■ THE TASK
Make an exact transcript of the lines in the data below, starting with the one containing "The height and" and going on through the one containing "You are a GUI", with both included and the pictures left out.

RECORDS FOR THIS EXERCISE START

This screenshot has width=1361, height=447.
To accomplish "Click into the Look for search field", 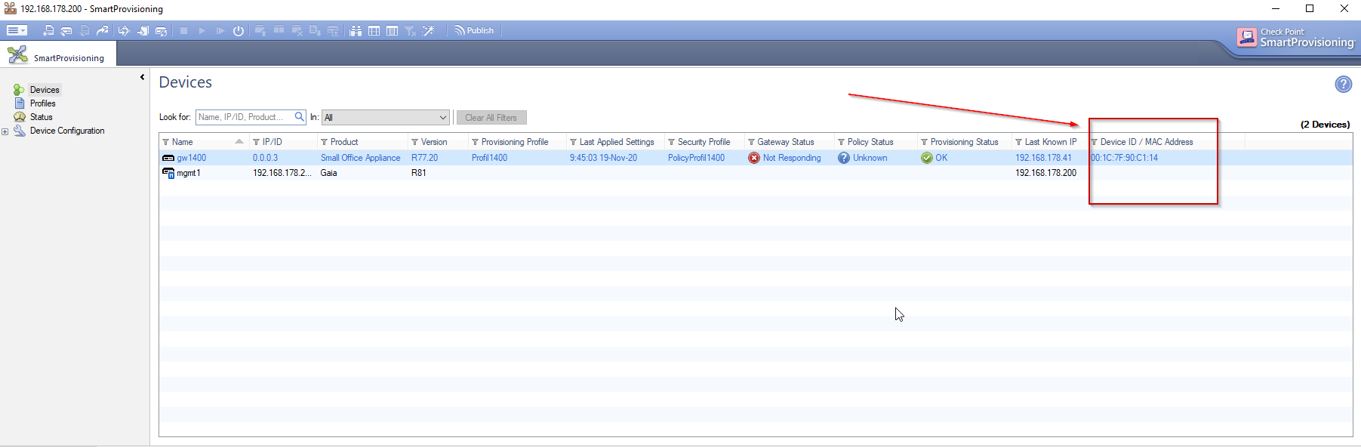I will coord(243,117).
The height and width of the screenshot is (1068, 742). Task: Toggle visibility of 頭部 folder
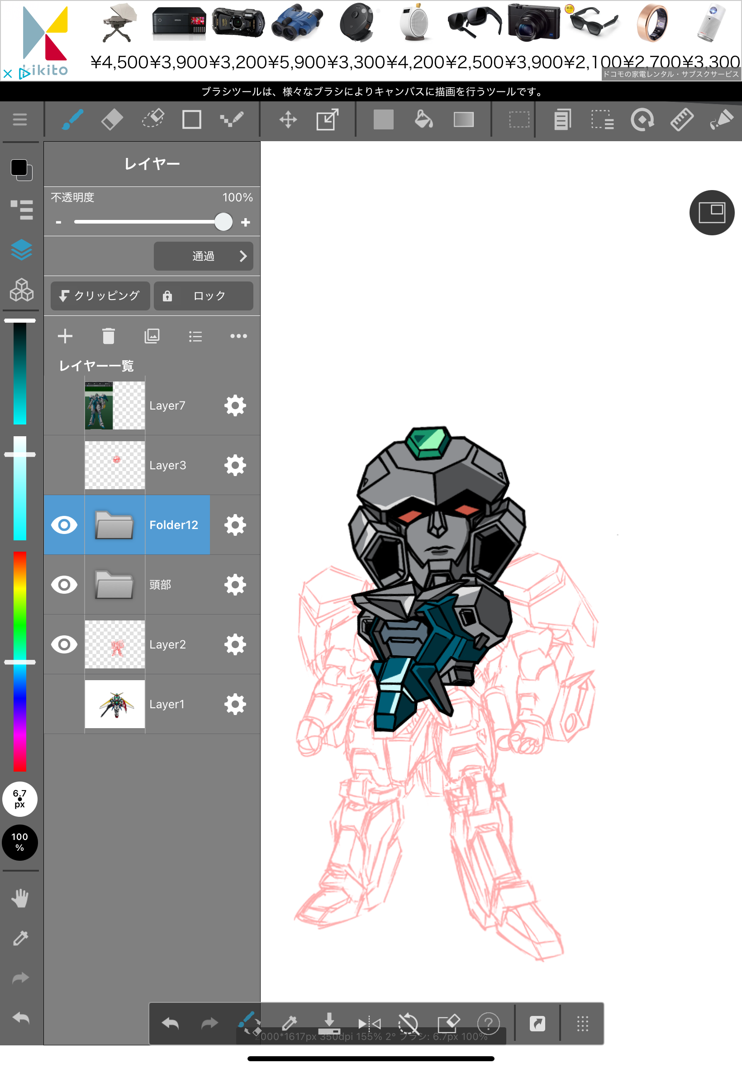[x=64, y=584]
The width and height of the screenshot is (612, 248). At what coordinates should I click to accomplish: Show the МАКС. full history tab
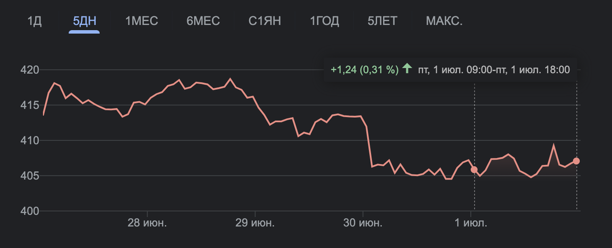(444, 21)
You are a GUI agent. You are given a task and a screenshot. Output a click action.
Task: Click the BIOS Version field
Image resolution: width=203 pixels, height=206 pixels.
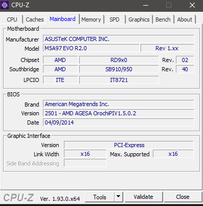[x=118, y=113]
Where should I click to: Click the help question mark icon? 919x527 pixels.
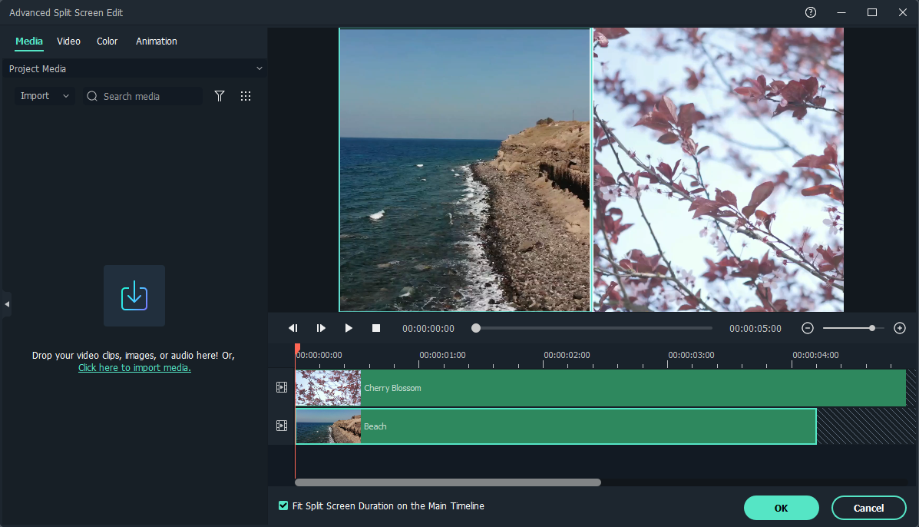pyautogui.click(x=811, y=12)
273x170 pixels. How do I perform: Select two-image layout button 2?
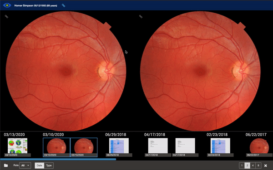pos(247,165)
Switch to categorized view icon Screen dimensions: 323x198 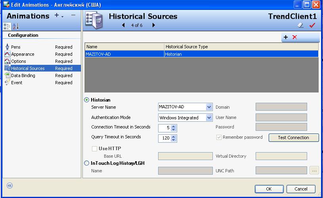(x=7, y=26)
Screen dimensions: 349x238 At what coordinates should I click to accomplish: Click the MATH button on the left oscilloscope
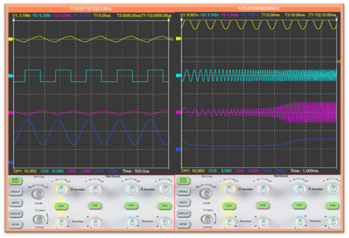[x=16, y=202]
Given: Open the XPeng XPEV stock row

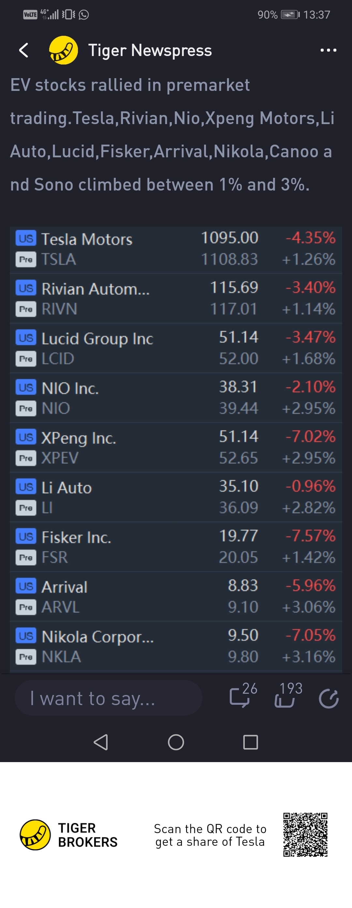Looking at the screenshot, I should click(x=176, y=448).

RECORDS FOR THIS EXERCISE END
RECORDS FOR THIS EXERCISE START

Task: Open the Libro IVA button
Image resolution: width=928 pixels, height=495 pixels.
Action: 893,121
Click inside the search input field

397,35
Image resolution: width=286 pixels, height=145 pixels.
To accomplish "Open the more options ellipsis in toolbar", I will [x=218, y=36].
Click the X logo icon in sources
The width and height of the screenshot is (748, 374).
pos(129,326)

RECORDS FOR THIS EXERCISE END

■ WRITTEN RESPONSE
The height and width of the screenshot is (1068, 742). Task: Toggle visibility of 頭部 folder
[x=64, y=584]
The width and height of the screenshot is (612, 248). At what coordinates should I click to accomplish: Show the МАКС. full history tab
(444, 21)
You are a GUI agent. You are given a task and a screenshot. Output a click action.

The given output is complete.